И кто же это все запустил, и зачем? А роман Бушкова вспомнился – где начальник службы безопасности какой-то фирмы разбирается, новый киоск у проходной – это слежка чужой Конторы, или конкурентов, или в самом деле торгаши. И посылает своих гоблинов самого бандитского вида наехать на продавца – «меня интересует лишь его реакция, что он скажет и кем будет прикрываться». И если здесь кто-то решил узнать, кто же такая Лазарева и ее будто бы случайно встреченные «фронтовые друзья»? Бандеры или первый? Вот что-то мне кажется – невыгодно Кириченко открыто ссориться с Москвой, если даже и он по дури послал, то раздувать не будет и от всего отопрется. А вот Кук – тот вполне мог иметь своего человека и в прокуратуре!

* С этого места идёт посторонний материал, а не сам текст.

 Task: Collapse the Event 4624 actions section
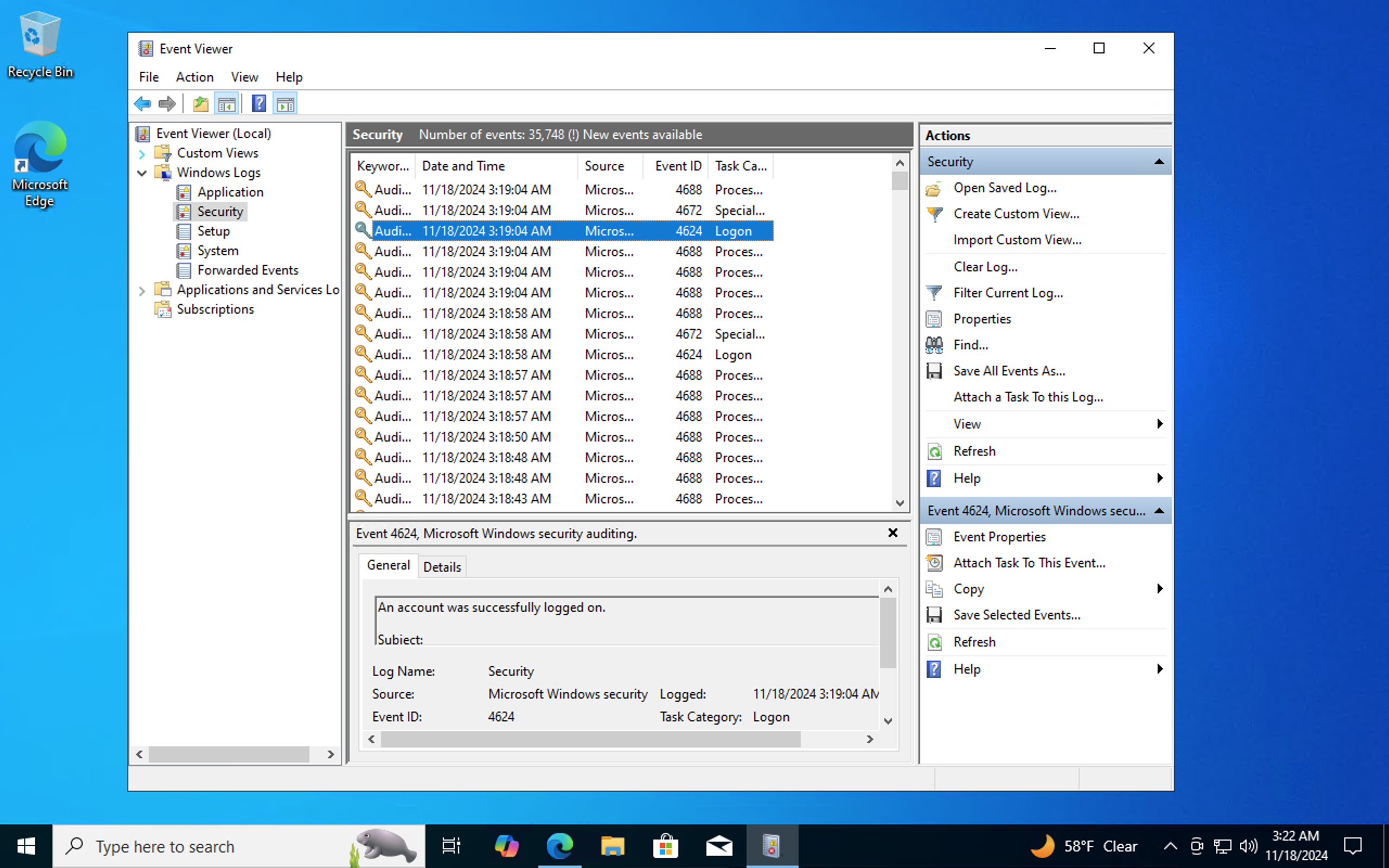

То есть это все же могут быть и переодетые бандеры. А значит, никуда нам идти, ехать, а тем более разоружаться – нельзя! Паранойя иногда очень способствует выживанию. Валить, что ли, придурков, хоть они, возможно, свои? А комендантские подходят от двери с ленцой, не спеша. Привлеченные лишь затем, что, по закону, военные, то есть мы, не в компетенции ментов, ну если только с поличным на месте преступления не застали. Вот только если я прав, то прокурорские задачу ставили ментам, а уж те привлекли комендачей, объяснив им ситуацию лишь в общих чертах. Потому комендачи рвением и не блещут: мы для них более «свои», чем милиция. На чем и сыграем.

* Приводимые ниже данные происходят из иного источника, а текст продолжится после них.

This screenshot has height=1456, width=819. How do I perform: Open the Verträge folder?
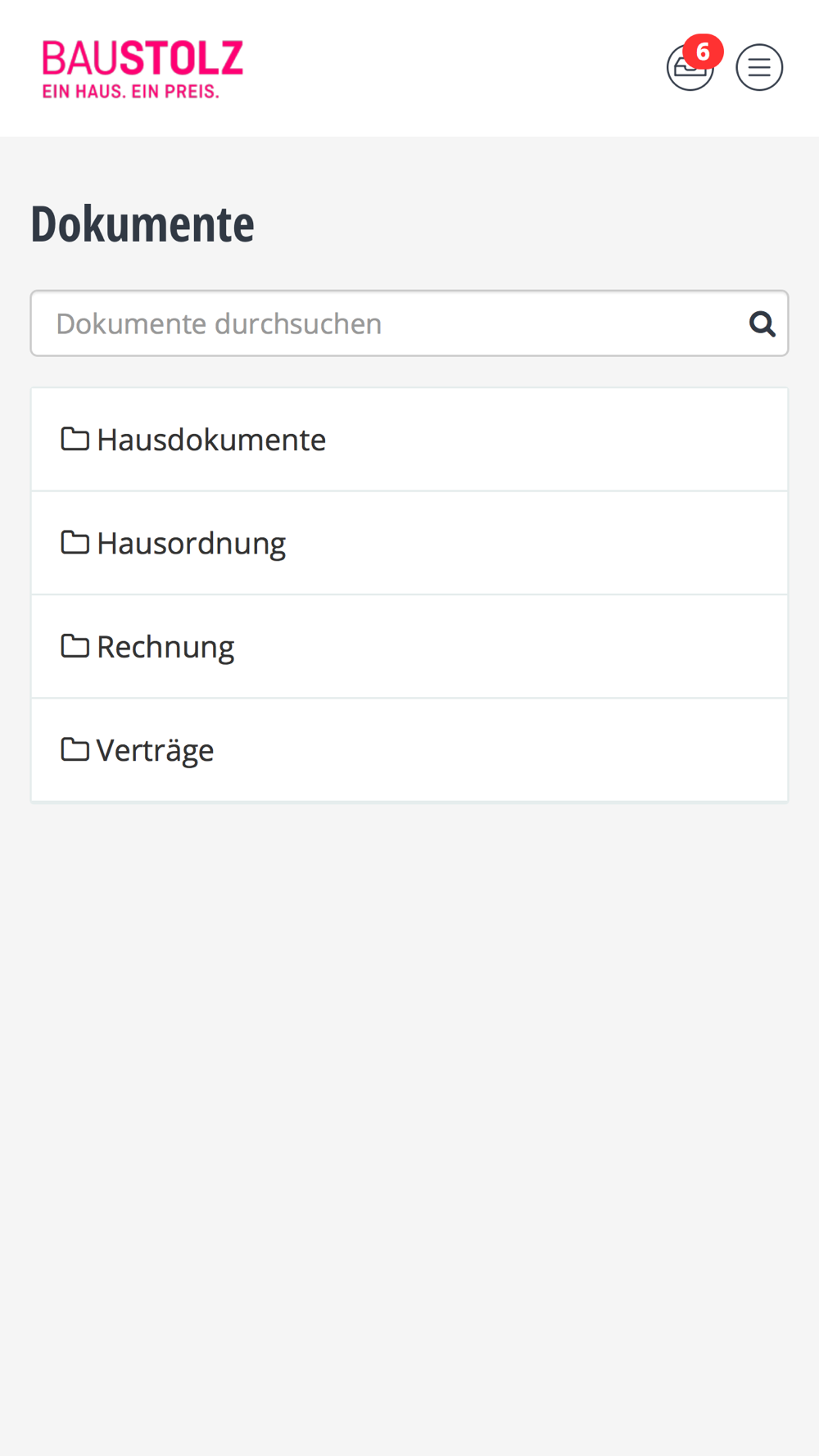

– Ты сначала гавриков своих убери, – говорю я, – и пусть за стволы не хватаются, не поможет!
И достаю из-под салфетки… Миг – и у пуза урки, или старшего мента, моя левая рука, сжимающая гранату Ф-1. А выдернутое кольцо у меня в правой, бросаю на стол. Краем глаза замечаю, что комендачи так же неспешно, не показывая страха, оттягиваются назад к дверям. Понимаю ход их мыслей: «Этого сумасшедшего после под трибунал, ну а нам в чужом пиру похмелье – нехай милиция сама разбирается».
– Ты это не дури, майор, – говорит урка, на вид не испугавшись, – люди тут. Если что хочешь сказать – давай поговорим.

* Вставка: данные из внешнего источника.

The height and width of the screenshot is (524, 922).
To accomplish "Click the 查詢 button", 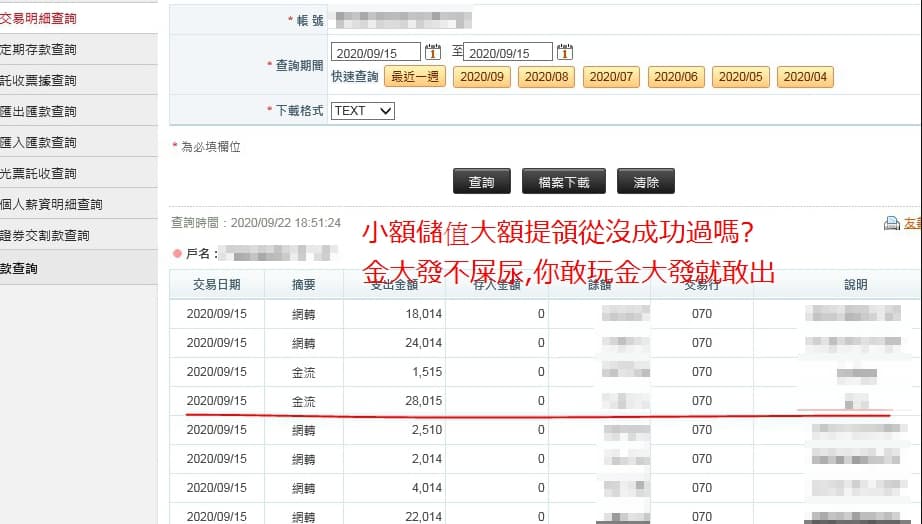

Комендантские исчезают за дверью. Может, они и вернутся с подмогой – но несколько минут у нас точно есть. У Лазаревой глаза плошками, на меня смотрит, как на психа. А вот Валька, кажется, понял. Лючия нет, но она убеждена, что если я так делаю, то это надо. И за соседними столиками движение – людей в ресторане не слишком много, но под осколки попадать никому не хочется, народ за войну всякое успел повидать, и что такое «фенька» знает.
– Поговорим, – соглашаюсь, – товарищ Ольховская (тьфу, чуть не ляпнул «Лазарева» не при своих), у вас есть что ему сказать?
– Есть, – отвечает Аня, – уж простите, товарищ как вас там, фамилии вашей не разглядела, поскольку вы свое удостоверение мне вверх ногами показали…
Вообще-то мент ксиву показал правильно. Но по психологии полезно – хоть чуть его внимание на себя переключить. Ну, и опустить малость и вежливо – ты для меня лишь третье безымянное лицо.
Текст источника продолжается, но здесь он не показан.